Here is an example of a labelled training data file:
{ "images":
[
{
"name": "b1c66a42-6f7d68ca.jpg",
"attributes": {
"weather": "overcast",
"scene": "city street",
"timeofday": "daytime"
},
"timestamp": 10000,
"labels": [
{
"category": "traffic sign",
"attributes": {
"occluded": false,
"truncated": false,
"trafficLightColor": "none"
},
"manualShape": true,
"manualAttributes": true,
"box2d": {
"x1": 1000.698742,
"y1": 281.992415,
"x2": 1040.626872,
"y2": 326.91156
},
"id": 0
}
],
}]
Here is an example of converting the ‘boxes’ part to training data for a YOLO CNN:
for box in training_image['boxes']:
ground_truth_boxes += 1
x1 = int(box['x1'])
y1 = int(box['y1'])
x2 = int(box['x2'])
y2 = int(box['y2'])
raw_box = [x1, y1, x2, y2]
print('GT data: ' + str(x1) + ',' + str(y1) + ',' + str(x2) + ',' + str(y2))
#convert to x,y w,h.

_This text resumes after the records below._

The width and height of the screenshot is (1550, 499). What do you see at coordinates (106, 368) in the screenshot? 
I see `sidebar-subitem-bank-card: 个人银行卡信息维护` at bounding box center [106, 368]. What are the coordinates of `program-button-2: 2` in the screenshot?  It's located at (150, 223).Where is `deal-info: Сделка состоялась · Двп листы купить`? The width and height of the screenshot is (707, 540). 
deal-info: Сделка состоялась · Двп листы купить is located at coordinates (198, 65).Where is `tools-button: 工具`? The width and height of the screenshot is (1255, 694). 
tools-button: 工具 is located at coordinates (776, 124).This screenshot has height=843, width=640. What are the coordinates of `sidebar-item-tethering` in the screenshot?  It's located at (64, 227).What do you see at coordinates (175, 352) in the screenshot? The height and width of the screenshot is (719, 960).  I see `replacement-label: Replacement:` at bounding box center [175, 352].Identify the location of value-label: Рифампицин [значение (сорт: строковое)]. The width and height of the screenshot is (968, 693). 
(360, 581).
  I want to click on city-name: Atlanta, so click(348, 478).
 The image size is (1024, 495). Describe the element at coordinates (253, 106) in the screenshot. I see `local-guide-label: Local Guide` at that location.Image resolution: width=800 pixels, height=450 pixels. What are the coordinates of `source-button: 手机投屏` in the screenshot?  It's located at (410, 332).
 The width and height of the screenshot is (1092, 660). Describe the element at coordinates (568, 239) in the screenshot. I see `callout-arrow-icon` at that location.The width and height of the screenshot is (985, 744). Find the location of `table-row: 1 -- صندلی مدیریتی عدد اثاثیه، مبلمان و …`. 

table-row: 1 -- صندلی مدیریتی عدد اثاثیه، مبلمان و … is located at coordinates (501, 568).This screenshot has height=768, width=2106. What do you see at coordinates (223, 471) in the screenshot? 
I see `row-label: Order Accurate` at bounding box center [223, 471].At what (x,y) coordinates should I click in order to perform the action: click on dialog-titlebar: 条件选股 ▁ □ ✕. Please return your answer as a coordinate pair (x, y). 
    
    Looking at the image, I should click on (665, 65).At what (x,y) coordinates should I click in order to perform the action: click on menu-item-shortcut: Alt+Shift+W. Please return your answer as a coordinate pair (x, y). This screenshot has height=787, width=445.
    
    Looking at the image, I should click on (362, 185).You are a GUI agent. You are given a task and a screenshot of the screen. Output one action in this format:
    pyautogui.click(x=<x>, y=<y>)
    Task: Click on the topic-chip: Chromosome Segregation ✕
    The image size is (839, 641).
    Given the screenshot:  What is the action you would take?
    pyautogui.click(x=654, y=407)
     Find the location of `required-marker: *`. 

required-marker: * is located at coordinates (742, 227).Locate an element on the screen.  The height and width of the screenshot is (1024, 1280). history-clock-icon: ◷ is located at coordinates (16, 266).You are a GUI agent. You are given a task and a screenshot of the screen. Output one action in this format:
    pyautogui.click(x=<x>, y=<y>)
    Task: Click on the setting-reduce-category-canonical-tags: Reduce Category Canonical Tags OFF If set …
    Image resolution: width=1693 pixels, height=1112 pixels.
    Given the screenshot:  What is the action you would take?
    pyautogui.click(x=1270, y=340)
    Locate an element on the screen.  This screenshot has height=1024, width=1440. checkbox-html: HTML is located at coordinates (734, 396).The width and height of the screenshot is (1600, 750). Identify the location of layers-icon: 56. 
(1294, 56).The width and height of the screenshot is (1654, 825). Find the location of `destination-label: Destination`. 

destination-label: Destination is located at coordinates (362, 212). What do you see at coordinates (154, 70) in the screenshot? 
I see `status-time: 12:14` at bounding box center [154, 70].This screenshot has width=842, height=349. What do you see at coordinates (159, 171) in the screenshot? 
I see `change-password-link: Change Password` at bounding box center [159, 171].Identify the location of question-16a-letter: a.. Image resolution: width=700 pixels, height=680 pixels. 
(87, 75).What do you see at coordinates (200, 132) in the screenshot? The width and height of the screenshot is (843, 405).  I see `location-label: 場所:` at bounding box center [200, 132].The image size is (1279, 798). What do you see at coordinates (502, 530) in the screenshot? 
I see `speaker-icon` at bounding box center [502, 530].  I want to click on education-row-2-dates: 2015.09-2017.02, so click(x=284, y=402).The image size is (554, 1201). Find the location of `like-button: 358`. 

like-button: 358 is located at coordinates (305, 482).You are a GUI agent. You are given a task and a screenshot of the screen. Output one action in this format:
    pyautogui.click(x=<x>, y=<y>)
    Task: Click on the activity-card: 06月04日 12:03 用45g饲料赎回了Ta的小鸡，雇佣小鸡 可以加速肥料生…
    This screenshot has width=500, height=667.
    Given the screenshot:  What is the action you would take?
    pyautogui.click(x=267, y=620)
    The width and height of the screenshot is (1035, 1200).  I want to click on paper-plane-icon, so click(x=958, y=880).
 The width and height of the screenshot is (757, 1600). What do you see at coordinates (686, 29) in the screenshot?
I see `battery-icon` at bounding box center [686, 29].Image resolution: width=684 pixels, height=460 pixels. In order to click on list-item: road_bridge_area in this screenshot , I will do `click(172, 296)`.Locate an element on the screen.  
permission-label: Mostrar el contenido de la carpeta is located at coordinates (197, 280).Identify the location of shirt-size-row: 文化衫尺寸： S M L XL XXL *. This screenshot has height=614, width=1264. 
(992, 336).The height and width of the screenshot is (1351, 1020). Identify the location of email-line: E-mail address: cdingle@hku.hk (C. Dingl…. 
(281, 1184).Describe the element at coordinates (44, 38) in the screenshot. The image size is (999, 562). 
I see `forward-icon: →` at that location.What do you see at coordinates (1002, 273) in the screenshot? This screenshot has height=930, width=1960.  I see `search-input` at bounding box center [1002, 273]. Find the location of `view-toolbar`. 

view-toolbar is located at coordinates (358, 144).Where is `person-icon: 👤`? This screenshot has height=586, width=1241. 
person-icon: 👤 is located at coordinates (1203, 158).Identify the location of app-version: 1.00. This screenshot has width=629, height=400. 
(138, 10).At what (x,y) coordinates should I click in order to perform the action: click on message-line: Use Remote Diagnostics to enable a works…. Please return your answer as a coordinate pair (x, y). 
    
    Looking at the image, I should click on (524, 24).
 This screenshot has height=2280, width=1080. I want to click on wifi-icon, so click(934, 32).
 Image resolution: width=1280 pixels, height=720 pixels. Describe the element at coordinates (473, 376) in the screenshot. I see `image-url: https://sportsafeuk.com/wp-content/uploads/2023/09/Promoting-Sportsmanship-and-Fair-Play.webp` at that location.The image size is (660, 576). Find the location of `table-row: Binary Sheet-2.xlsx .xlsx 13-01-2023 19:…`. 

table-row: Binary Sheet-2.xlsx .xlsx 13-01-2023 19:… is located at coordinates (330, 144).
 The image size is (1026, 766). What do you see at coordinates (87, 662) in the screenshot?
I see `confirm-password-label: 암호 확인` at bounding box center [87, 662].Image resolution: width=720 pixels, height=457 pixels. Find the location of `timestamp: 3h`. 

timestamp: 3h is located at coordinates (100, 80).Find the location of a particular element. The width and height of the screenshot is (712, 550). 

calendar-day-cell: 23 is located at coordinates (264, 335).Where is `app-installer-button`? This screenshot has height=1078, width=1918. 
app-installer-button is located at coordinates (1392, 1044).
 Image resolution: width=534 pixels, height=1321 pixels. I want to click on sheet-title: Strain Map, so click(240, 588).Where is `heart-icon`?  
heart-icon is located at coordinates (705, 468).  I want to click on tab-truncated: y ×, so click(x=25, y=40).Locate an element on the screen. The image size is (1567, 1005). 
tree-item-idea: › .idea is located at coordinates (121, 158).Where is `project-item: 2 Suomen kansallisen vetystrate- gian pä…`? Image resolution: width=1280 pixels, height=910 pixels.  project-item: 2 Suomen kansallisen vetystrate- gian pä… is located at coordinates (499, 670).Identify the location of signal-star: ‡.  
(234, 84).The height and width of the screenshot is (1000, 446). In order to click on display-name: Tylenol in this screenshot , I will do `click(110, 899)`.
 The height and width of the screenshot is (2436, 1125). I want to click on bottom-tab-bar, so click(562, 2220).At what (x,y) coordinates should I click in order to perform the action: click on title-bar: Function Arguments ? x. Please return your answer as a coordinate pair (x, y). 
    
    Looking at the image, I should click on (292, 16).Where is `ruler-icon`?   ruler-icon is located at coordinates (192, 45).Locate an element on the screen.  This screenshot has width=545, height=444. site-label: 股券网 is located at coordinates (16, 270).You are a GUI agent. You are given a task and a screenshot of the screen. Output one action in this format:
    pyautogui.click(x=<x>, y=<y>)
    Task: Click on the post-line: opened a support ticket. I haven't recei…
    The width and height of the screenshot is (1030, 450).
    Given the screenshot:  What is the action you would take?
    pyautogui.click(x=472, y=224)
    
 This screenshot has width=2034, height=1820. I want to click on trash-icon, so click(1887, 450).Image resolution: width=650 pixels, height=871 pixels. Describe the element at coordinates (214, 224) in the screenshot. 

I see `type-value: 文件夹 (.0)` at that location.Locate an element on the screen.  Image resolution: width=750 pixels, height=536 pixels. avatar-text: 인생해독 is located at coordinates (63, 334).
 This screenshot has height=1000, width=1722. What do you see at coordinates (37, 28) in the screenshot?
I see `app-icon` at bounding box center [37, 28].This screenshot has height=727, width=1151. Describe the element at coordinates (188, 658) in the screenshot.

BDD JSON ground truth data is in image-relative pixels
bx, by, bw, bh = convert_corners_to_YOLO_format(x1, y1, x2, y2)
#find grid cell for center (x,y) and adjust center coords
cx, cy = get_grid_cell(bx, by)
tx = logit(bx - cx) # scale down by removing grid cell index offset
ty = logit(by - cy) # scale down to 0 <= ty <= 1
#find best anchor
best_anchor = get_best_anchor(bw, bh, anchors)
tw = np.log(bw / anchors[best_anchor][0]) #t_w == log of w ratio
th = np.log(bh / anchors[best_anchor][1]) #t_h == log of h ratio
#write training data entry into (m,GRID_W,GRID_H,(1+4+1))
Y[image,cx,cy,best_anchor,0] = 25.0 # object present ~ sigmoid(1.) Only used in testing when GT == predicted
Y[image,cx,cy,best_anchor,1] = tx # inverse sigmoid of grid-cell relative x offset
Y[image,cx,cy,best_anchor,2] = ty # inverse sigmoid of grid-cell relative y offset
Y[image,cx,cy,best_anchor,3] = tw # inverse exp of ratio of GT w to width of best anchor
Y[image,cx,cy,best_anchor,4] = th # inverse exp of ratio of GT h to height of best anchor
Y[image,cx,cy,best_anchor,5] = 1. #FIXME cars only for now. need class lookup + one_hot when there are more
NOTE: my YOLO investigation only has a single class for cars, which is why the class is hardcoded to 1. Otherwise it would need a dictionary lookup on the label category. Also, since I am only looking at cars (for now) I reformatted the JSON to drop everything except the bounding boxes, which I labelled ‘boxes’. That is why the original file says ‘box2d’ and my code says ‘boxes’.
The conversion from corner to center and shape is pretty straightforward. Compute the width and height, divide by 2, offset the center by half the width and half the height from x1,y1. Convert the width and height according to the YOLO formula using the ‘best’ anchor box, or prior, as the YOLO team calls them. The use of logit/sigmoid/exp in these relationships is per the equations provided in the v2 and v3 YOLO papers. They are explained in detail in other posts in this forum.